» Work instructions
All lines from the one containing "Task: Click the Port column header" through the final line of the records below should be reproduced exactly, with the pictures left out.

::: Dataset excerpts :::

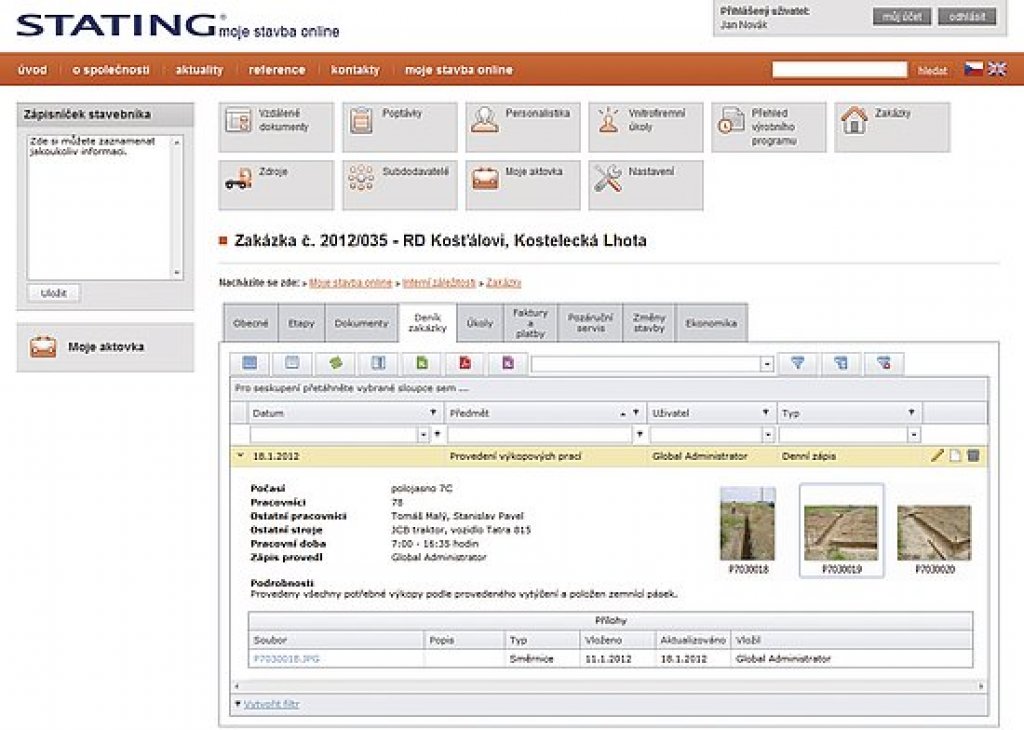Viewport: 1024px width, 730px height.
Task: Open the Datum column header dropdown
Action: pyautogui.click(x=433, y=412)
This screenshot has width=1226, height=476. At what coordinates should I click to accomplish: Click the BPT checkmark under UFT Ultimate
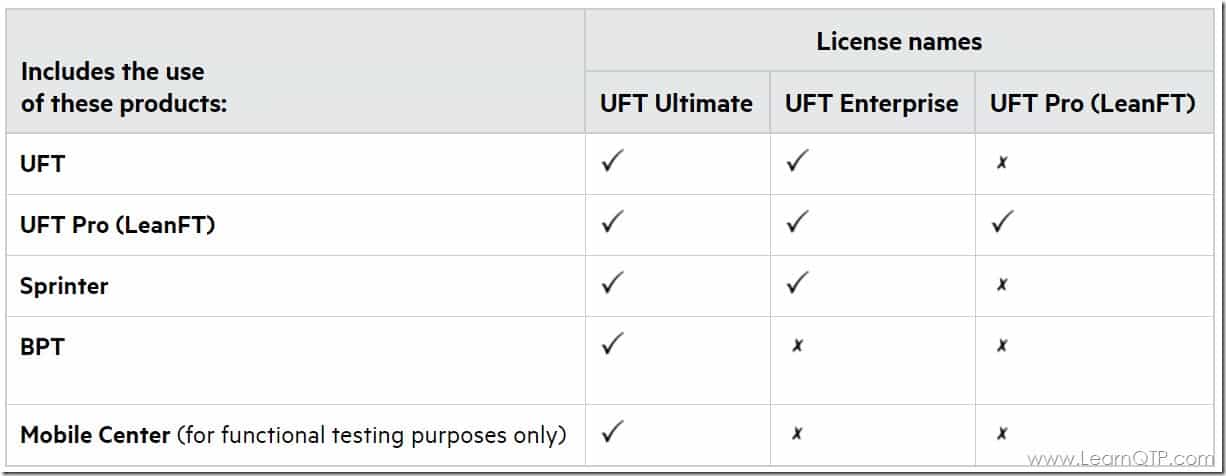click(x=612, y=345)
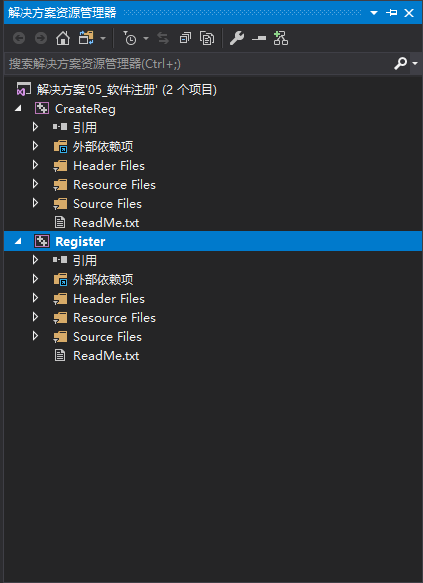Viewport: 423px width, 583px height.
Task: Collapse the CreateReg project node
Action: point(18,109)
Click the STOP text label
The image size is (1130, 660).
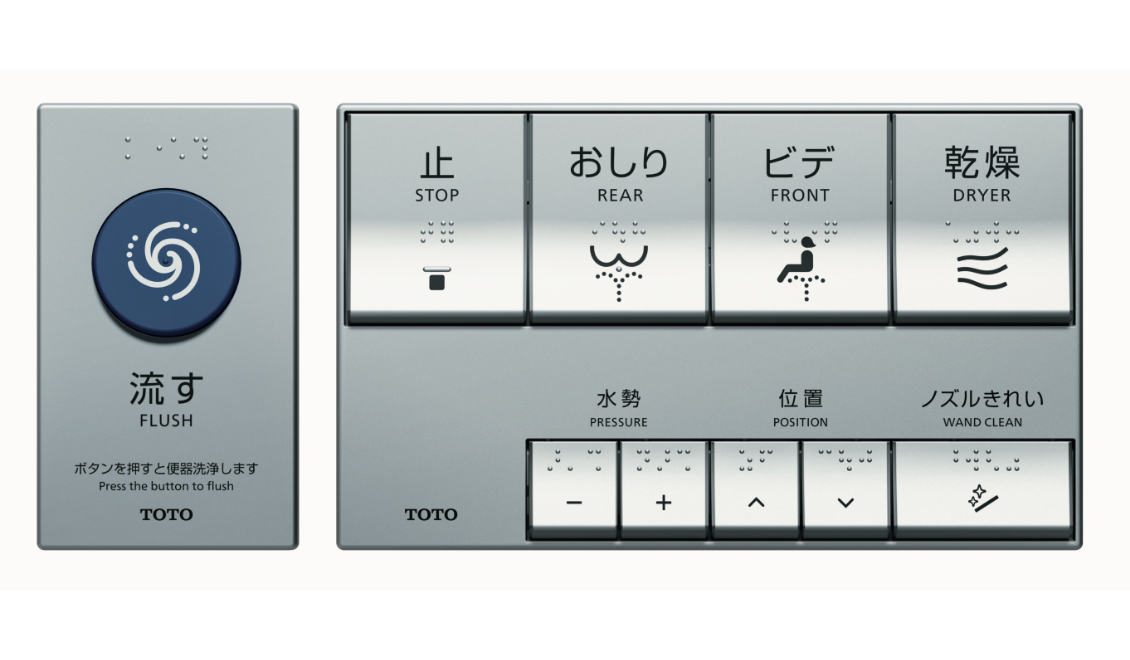pyautogui.click(x=437, y=195)
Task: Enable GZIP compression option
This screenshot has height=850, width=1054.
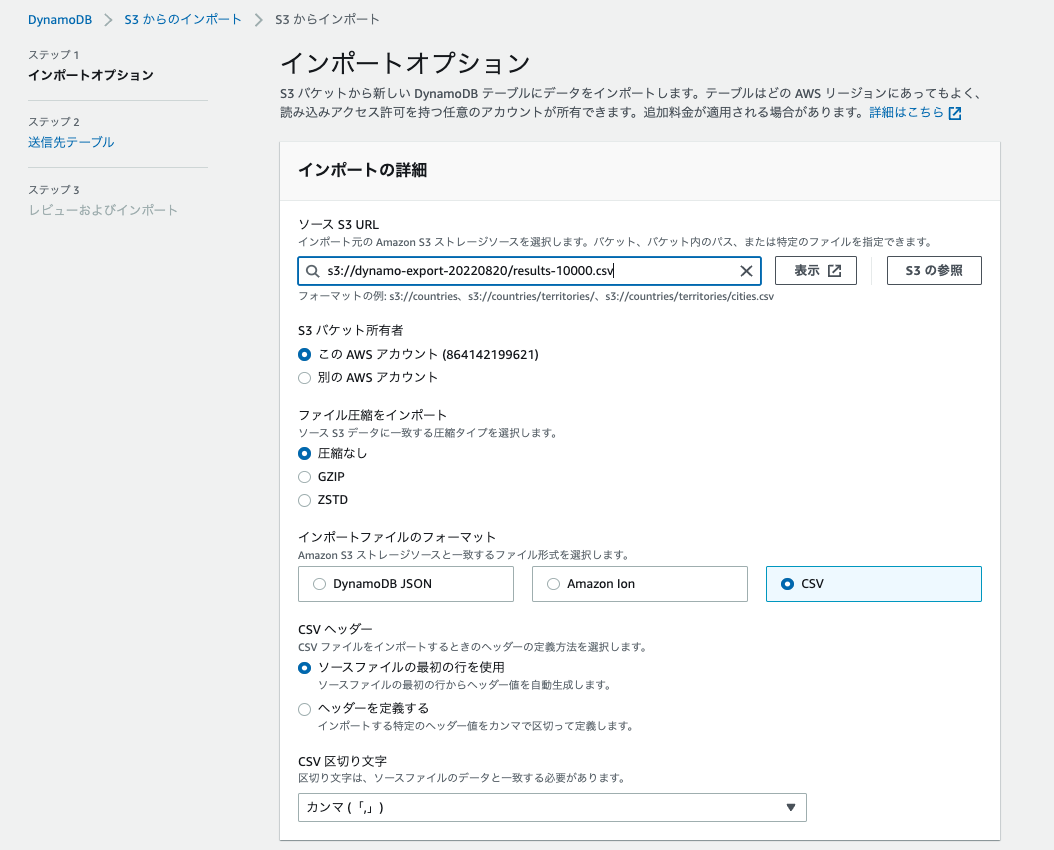Action: point(304,477)
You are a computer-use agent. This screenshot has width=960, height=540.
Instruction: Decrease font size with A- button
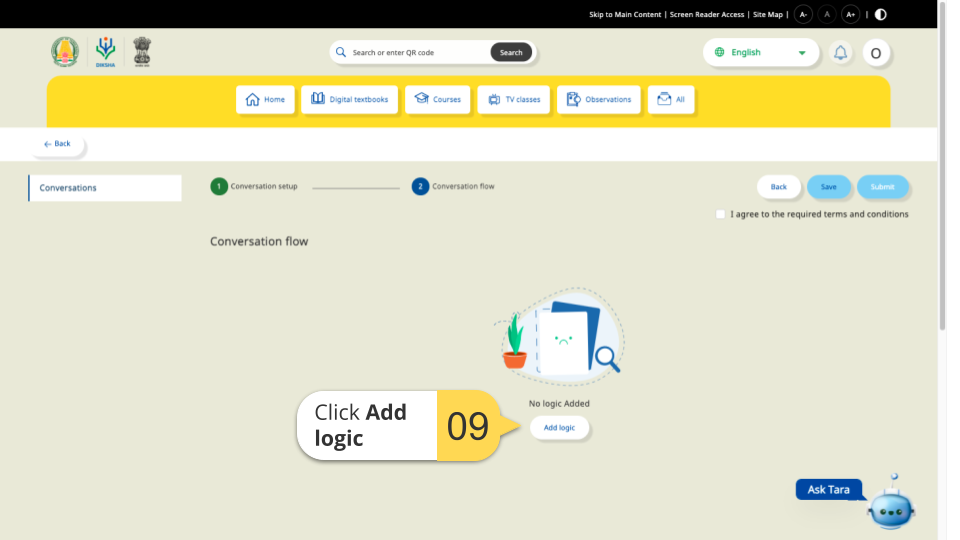803,14
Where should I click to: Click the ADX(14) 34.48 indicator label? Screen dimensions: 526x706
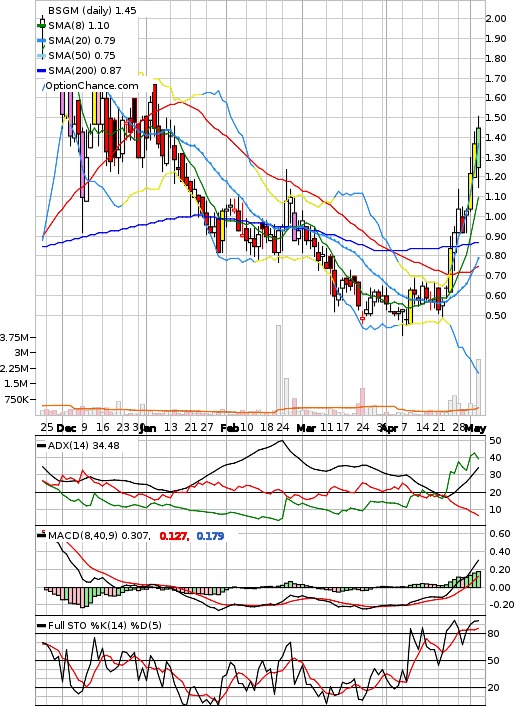click(x=84, y=445)
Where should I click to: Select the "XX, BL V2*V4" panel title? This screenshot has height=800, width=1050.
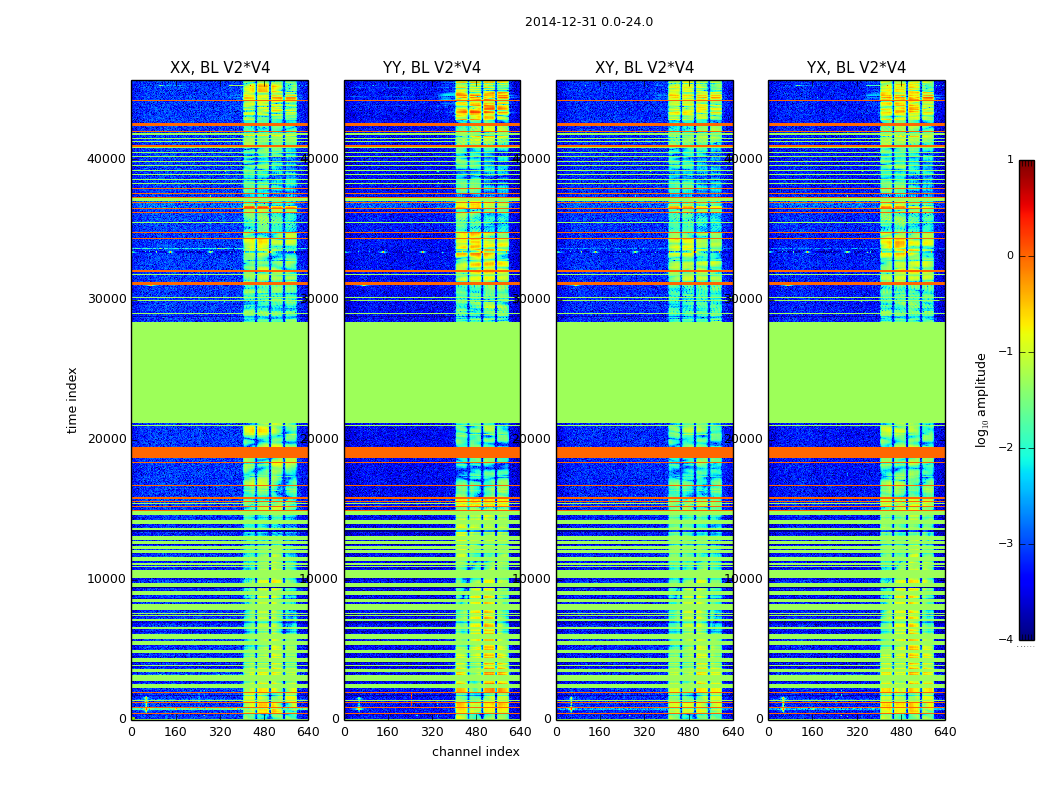[219, 68]
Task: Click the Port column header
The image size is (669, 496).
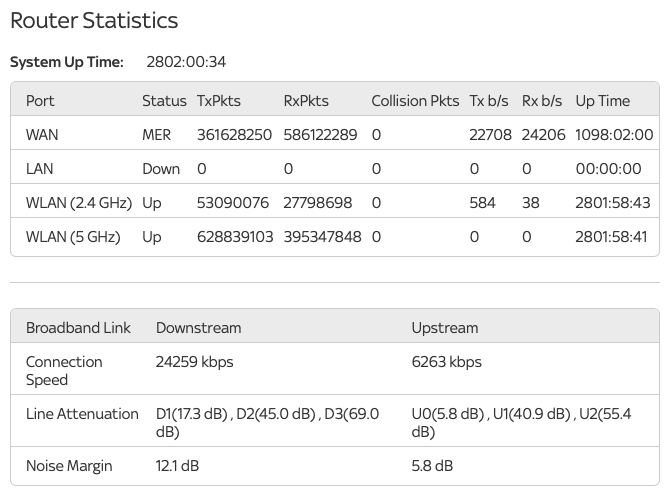Action: coord(40,101)
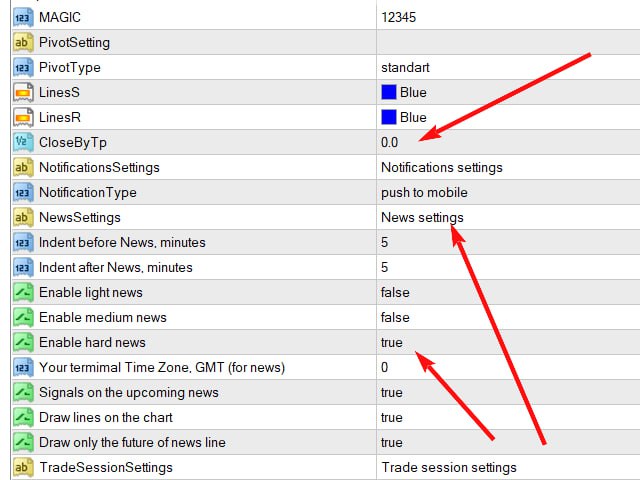The height and width of the screenshot is (480, 640).
Task: Click the color type icon beside LinesS
Action: 22,92
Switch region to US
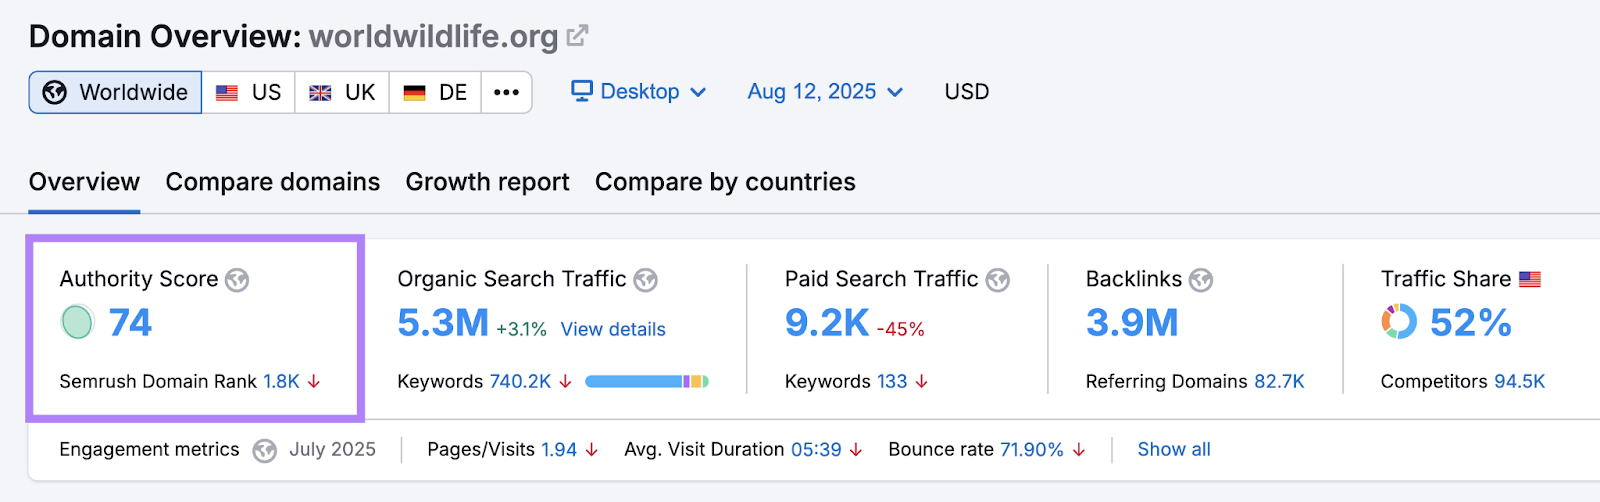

:::

» Reply to the task
Task: Click the Port column header
The image size is (669, 496).
Action: coord(40,101)
The height and width of the screenshot is (480, 640).
Task: Click the color type icon beside LinesS
Action: 22,92
Switch region to US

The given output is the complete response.